TORONTO–(BUSINESS WIRE)–Primaris Real Estate Investment Trust (“Primaris” or “the Trust”) (TSX: PMZ.UN) announced today that it has received acceptance from the Toronto Stock Exchange (“TSX”) of Primaris’ notice of intention to renew its normal course issuer bid (“NCIB”). Under the NCIB, Primaris will have the ability to purchase for cancellation up to a maximum of 6,929,436 of its Series A units (“Units”) on the open market, representing 10% of the “public float” (calculated in accordance with TSX rules) as of February 26, 2024. As of February 26, 2024, the number of issued and outstanding Units was 96,444,736.
The NCIB will commence on March 11, 2024, the day after the Trust’s current NCIB expires, and remain in effect until the earlier of March 10, 2025 and the date on which Primaris has purchased the maximum number of Units permitted under the NCIB. Purchases of Units under the NCIB will be made in accordance with TSX rules and policies through the facilities of the TSX, and through Canadian alternative trading systems. The price paid for any repurchased Units will be the market price of such Units at the time of acquisition. The average daily trading volume of the Units from the start of trading on September 1, 2023 through February 29, 2024, was 139,688 Units and accordingly daily purchases will be limited to 34,922 Units other than purchases made in accordance with the TSX’s block purchase exception.
Primaris continues to believe that, from time to time, the market price of the Units may not fully reflect the intrinsic value of the Units and that, in such circumstances, using the NCIB to return capital to its unitholders who choose to participate is a desirable use of Primaris’ funds and may benefit those unitholders who continue to hold Units by increasing their equity interest in Primaris.
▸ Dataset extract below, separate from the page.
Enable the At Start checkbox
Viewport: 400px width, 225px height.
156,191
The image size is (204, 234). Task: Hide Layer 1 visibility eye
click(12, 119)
To Primaris’ knowledge, after reasonable inquiry, none of the trustees, officers or other insiders of Primaris or any associate of any such persons, or any associate or affiliate of Primaris currently intends to sell Units to Primaris during the course of the issuer bid.
Primaris has also entered into a new automatic securities purchase plan (“ASPP”) in connection with the NCIB renewal, with an effective date of March 11, 2024. Under the terms of the ASPP, the Trust’s broker will be permitted to purchase Units in accordance with certain prearranged trading parameters, during periods when Primaris would not ordinarily be active in the market because of internal trading blackout periods, insider trading rules or otherwise.
Under the Trust’s current NCIB that commenced on March 9, 2023 and expires on March 8, 2024, Primaris sought and received approval from the TSX to purchase for cancellation up to 7,020,105 Units and had purchased, through the facilities of the TSX and through any alternative trading system in Canada permitted by the TSX, 3,630,700 Units at a weighted average price of $13.40 per Unit, as of February 29, 2024.
About Primaris
Primaris is Canada’s only enclosed shopping centre focused REIT, with ownership interests primarily in dominant enclosed shopping centres in growing markets. The portfolio totals 39 properties, or 12.5 million square feet, valued at approximately $3.8 billion at Primaris’ share. Economies of scale are achieved through its fully internal, vertically integrated, full-service national management platform. Primaris is very well-capitalized and is exceptionally well positioned to take advantage of market opportunities at an extraordinary moment in the evolution of the Canadian retail property landscape.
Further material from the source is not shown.